Repeat verbatim only the lines from the opening of the material below through the one that contains "Task: Click the 50.0%".
** RECORD EXCERPTS follows **
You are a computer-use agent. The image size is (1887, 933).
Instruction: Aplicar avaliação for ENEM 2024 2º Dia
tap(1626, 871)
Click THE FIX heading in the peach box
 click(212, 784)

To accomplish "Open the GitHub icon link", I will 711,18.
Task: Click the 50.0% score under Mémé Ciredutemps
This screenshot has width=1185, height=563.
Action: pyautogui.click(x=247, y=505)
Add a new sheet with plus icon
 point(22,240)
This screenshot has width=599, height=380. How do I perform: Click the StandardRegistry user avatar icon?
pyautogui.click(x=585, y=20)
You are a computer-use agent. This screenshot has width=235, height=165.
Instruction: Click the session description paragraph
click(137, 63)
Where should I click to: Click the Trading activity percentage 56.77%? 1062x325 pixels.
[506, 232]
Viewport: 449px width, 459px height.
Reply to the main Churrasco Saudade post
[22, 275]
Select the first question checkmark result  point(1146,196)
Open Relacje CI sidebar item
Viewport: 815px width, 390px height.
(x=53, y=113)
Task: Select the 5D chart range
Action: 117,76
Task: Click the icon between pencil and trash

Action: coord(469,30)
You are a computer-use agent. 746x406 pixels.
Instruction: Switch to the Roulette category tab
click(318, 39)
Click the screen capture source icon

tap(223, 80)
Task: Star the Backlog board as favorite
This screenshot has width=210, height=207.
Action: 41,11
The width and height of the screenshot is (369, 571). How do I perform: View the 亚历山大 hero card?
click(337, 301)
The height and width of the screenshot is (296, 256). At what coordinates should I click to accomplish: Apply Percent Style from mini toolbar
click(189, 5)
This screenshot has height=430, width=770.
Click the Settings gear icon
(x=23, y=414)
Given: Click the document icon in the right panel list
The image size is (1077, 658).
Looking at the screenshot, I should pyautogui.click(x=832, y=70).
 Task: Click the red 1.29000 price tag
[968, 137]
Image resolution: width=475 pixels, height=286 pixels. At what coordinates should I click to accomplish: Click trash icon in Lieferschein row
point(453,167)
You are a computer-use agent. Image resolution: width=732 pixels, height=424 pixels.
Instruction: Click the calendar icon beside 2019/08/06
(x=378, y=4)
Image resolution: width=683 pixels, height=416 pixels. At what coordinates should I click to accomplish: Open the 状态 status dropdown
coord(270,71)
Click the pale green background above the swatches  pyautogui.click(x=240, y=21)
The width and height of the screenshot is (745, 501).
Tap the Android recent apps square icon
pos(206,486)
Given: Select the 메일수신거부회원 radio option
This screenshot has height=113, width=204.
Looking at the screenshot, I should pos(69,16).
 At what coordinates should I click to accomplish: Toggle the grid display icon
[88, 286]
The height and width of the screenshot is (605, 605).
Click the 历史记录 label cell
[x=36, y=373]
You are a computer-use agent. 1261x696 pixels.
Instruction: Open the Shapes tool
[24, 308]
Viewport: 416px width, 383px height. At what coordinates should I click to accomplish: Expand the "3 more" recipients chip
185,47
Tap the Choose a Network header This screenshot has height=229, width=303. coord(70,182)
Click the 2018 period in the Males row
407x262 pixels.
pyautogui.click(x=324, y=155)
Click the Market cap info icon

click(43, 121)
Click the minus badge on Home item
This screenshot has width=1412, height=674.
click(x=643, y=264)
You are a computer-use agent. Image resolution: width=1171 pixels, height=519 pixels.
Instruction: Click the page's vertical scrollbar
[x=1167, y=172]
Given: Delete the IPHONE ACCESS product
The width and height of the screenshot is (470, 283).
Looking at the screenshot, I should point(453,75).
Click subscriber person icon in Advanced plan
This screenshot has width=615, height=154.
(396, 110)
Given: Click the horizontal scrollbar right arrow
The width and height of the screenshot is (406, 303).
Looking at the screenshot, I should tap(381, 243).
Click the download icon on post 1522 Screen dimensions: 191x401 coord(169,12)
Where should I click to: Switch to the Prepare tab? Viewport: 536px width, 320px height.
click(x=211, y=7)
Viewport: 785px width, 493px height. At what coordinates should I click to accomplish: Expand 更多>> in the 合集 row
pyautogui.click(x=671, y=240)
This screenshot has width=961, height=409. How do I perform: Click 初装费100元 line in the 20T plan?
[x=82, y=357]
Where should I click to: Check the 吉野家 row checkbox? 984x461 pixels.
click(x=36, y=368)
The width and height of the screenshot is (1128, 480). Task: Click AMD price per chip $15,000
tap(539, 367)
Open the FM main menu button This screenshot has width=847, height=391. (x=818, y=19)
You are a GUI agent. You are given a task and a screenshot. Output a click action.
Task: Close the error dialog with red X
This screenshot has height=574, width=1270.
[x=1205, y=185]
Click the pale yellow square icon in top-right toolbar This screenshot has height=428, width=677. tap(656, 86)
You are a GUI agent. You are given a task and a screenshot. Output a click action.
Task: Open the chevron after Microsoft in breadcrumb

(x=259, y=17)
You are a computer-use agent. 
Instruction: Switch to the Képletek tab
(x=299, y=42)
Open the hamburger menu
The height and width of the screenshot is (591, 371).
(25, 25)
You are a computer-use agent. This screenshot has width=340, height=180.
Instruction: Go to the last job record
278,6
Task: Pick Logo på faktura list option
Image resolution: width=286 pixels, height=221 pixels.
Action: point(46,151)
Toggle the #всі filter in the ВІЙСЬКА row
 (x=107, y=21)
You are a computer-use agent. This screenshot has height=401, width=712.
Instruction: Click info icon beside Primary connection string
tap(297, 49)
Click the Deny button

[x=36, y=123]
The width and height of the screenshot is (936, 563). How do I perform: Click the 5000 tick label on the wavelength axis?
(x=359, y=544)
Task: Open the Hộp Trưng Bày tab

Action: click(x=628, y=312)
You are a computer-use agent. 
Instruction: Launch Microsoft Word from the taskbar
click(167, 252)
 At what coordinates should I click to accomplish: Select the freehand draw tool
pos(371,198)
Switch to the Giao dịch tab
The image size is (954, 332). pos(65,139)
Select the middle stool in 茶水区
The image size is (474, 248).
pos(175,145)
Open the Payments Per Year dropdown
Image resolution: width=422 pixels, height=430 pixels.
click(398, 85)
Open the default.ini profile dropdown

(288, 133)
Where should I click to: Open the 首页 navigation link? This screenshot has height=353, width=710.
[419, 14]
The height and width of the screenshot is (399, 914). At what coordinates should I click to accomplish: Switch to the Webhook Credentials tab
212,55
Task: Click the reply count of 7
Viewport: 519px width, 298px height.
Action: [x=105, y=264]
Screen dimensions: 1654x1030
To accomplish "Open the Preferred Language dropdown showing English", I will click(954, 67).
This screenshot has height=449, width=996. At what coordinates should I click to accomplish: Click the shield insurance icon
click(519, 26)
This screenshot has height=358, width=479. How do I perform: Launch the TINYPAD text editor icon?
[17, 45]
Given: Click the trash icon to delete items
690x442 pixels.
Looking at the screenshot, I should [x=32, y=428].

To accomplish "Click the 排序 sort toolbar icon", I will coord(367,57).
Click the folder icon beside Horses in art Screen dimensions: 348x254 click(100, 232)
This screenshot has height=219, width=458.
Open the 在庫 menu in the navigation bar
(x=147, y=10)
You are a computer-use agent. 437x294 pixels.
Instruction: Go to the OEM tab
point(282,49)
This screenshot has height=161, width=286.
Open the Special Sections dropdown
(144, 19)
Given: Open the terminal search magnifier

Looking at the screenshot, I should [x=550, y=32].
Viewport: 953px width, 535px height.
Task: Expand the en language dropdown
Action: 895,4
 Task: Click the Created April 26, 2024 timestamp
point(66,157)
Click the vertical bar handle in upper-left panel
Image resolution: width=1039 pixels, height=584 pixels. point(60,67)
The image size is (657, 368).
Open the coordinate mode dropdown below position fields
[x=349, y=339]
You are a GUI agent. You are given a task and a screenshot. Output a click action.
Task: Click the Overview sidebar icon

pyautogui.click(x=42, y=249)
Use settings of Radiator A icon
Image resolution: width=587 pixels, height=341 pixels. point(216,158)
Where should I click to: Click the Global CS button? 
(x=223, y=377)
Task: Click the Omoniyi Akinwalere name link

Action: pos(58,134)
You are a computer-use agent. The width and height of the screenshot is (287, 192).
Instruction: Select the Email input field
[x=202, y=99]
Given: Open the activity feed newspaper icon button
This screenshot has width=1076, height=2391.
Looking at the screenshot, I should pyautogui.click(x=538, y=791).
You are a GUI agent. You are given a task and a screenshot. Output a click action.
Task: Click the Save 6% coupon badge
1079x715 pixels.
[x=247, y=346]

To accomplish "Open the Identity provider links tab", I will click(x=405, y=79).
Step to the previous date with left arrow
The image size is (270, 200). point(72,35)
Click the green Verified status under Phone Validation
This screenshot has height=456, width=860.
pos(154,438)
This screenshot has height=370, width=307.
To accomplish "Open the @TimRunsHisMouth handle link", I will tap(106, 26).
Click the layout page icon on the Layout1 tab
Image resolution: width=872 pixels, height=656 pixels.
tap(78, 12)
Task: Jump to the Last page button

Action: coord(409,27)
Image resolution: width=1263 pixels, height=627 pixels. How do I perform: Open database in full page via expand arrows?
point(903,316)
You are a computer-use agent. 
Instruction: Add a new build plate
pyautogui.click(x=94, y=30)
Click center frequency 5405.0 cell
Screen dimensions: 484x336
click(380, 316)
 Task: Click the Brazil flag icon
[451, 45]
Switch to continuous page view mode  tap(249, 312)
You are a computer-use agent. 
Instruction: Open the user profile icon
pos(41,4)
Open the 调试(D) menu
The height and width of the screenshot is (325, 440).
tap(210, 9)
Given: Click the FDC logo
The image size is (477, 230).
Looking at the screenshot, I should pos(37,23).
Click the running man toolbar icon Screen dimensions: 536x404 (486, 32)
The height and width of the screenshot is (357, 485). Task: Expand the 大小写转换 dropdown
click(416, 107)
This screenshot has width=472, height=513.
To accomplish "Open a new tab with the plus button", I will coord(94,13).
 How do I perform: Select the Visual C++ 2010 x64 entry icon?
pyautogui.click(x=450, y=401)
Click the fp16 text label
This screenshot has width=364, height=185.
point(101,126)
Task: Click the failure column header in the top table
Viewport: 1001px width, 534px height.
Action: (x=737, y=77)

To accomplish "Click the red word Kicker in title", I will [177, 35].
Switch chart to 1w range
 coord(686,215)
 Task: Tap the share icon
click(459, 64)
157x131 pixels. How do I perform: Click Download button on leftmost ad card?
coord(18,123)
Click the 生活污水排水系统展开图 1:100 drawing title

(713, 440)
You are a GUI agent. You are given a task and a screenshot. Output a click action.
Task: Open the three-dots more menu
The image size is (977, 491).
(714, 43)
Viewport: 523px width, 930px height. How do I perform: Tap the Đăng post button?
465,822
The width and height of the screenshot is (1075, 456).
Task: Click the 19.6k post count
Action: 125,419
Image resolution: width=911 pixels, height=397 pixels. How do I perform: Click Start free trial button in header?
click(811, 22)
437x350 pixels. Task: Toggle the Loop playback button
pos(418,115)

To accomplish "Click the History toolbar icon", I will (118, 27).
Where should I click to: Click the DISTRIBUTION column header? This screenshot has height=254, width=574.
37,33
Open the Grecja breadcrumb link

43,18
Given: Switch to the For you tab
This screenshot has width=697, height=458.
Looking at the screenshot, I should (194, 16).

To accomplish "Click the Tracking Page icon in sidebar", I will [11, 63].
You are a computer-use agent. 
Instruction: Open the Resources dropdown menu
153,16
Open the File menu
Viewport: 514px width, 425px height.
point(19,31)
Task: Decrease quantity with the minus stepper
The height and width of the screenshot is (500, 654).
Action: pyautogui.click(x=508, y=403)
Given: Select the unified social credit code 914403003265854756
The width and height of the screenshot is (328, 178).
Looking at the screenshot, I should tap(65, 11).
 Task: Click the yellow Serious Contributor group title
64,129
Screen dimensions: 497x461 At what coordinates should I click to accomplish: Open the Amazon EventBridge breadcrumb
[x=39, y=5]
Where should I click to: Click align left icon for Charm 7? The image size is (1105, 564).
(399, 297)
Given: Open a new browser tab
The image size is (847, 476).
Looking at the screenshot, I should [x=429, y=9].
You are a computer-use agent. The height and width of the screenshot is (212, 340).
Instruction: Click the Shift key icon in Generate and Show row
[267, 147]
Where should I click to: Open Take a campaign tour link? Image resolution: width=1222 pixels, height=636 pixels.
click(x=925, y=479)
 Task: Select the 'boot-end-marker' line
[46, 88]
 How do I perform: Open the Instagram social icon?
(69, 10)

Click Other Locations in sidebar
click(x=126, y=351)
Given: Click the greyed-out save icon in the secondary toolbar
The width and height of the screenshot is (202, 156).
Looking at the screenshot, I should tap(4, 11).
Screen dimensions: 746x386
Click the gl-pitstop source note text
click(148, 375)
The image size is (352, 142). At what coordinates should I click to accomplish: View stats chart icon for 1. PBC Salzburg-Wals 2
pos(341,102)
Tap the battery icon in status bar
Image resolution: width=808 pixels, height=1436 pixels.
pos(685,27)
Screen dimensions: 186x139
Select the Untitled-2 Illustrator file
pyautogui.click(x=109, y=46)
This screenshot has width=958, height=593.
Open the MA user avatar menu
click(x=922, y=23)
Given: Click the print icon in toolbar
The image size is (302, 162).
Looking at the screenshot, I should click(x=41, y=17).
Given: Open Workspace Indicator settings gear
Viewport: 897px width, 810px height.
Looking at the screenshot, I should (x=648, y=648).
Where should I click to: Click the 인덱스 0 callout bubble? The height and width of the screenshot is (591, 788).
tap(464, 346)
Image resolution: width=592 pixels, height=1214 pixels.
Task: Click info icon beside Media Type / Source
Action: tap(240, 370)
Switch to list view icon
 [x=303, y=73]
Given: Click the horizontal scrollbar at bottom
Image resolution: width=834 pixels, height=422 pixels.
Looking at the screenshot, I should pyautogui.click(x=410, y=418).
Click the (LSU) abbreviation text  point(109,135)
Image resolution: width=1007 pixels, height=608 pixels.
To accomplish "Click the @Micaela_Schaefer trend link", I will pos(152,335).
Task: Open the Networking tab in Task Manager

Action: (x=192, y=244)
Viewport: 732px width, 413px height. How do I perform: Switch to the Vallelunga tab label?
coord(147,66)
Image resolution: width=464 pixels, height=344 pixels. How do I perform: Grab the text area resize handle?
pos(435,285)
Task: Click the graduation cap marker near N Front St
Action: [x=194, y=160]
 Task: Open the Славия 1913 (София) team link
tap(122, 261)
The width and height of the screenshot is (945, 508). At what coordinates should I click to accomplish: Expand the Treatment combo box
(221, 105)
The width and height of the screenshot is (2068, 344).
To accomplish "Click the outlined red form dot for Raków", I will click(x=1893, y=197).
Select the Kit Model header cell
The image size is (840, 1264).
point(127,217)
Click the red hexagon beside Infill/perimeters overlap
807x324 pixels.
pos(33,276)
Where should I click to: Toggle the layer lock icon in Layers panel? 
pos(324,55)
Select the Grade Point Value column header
** End of RECORD EXCERPTS **
OUTPUT FOR THIS TASK>
You are a computer-use agent. The image size is (1887, 933).
Instruction: Aplicar avaliação for ENEM 2024 2º Dia
tap(1626, 871)
Click THE FIX heading in the peach box
 click(212, 784)

To accomplish "Open the GitHub icon link", I will 711,18.
Task: Click the 50.0% score under Mémé Ciredutemps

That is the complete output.